Io risposi:”Apritemi per amore!

Tutta la vita per giungere a questa altezza

con amore io tribolai

e sempre pietre, solo con pietre io mi cimentai.

Che pesante fardello…..

Sempre più pesante ad ogni gradino che salivo….

E ancora pietre io raccattai….e sempre pietre

con tanto sforzo io sollevai!”

Al mio dire la porta si spalancò

e una mano si accinse a benedire.

O gradita sorpresa!

Nel retro c’era un ampio portone

aperto verso il cielo

e in quel cielo un giardino luminoso

e tante pietre brillanti in una luce abbagliante.

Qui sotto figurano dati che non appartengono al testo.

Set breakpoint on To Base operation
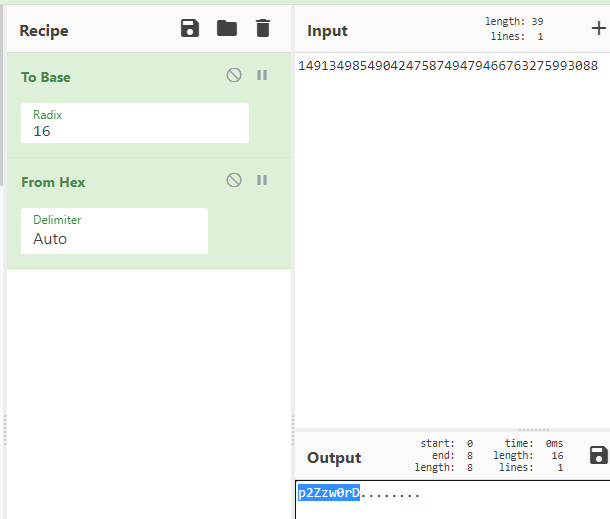The image size is (610, 519). click(262, 75)
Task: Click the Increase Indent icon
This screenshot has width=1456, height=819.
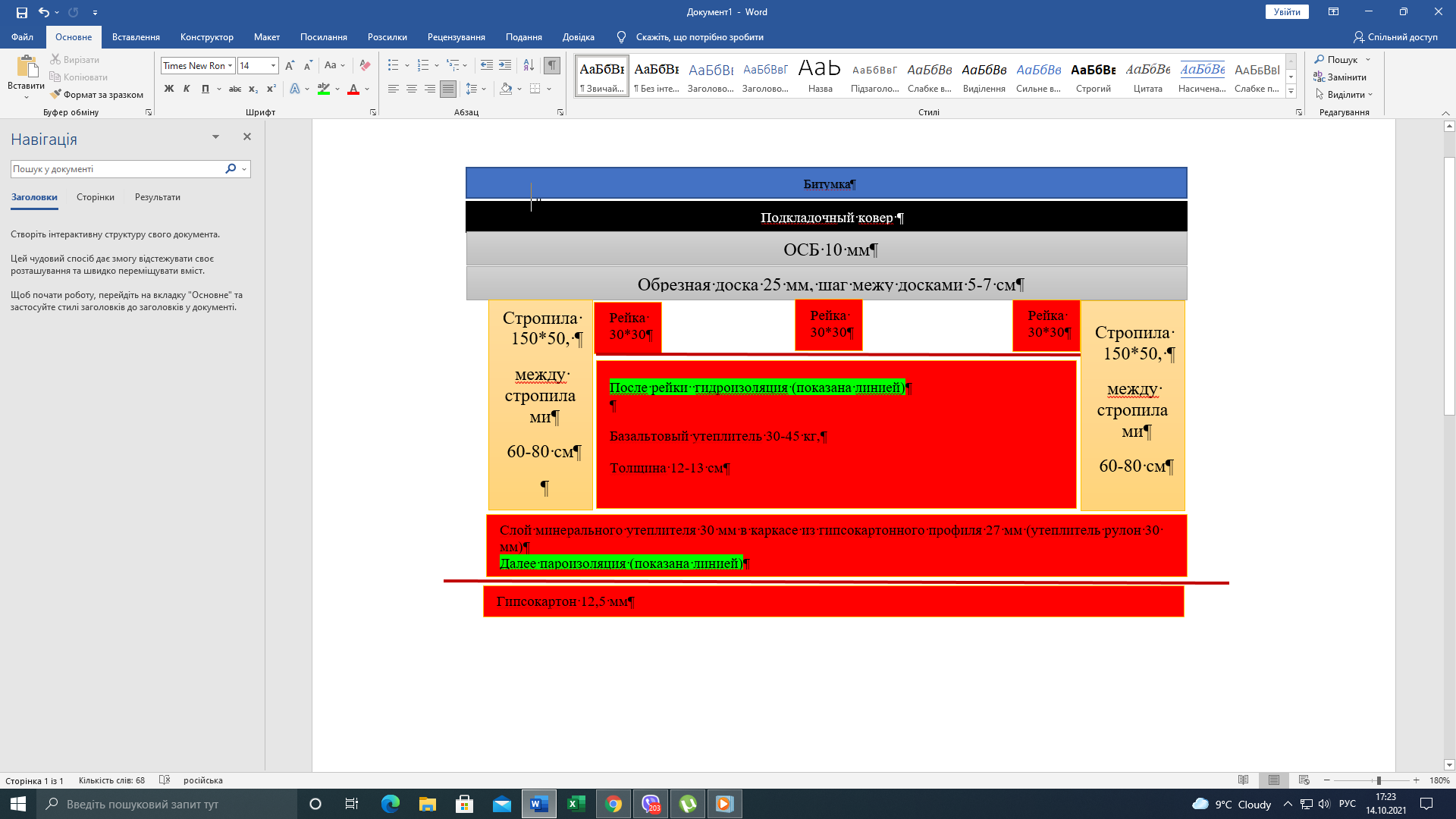Action: [505, 66]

Capii allora che le pietre,

da me raccolte con mani sanguinanti,

lassù erano diventate diamanti,

alla luce di Dio splendenti.

Ed ora, ecco, finalmente,

nella felicità di quella luce

avrei goduto eternamente.

 

 

 

L’eterno presente

 

Il tempo sta all’eternità

come lo zero sta all’infinito.

Ma di cotale, singolare, proporzione

da ignorante io chiedo a uno scienziato,

per sua sapienza già ben referenziato,

una più esatta spiegazione.

Che cos’è il tempo?

Che cos’è l’infinito?

E lo zero? E l’eternità?

C’è chi presume, in sua ambizione,

di rispondere a tutto con la propria ragione

e ciascuno crede per davvero

che il suo pensiero solo

sia infallibilmente

quello vero.

Così cominciando dal tempo,

in cui pur viviamo,

quante certezze

in assoluto abbiamo?

Uno dice e un altro contraddice

e noi di volta in volta ci culliamo

in molteplici e audaci teorie,

accettando per vere

vacillanti, ipotetiche fantasie.

Non esiga l’uomo perfetta cognizione:

una grande ingordigia della Verità

può essere superbia e tentazione,

adori Dio in profonda umiltà,

si accontenti della Sua Rivelazione

e l’innata sete del Vero

disseti alla Sapienza del Vangelo.

“Dio tutto sapeva prima del peccato,

perché poi l’Uomo dall’Eden ha scacciato?”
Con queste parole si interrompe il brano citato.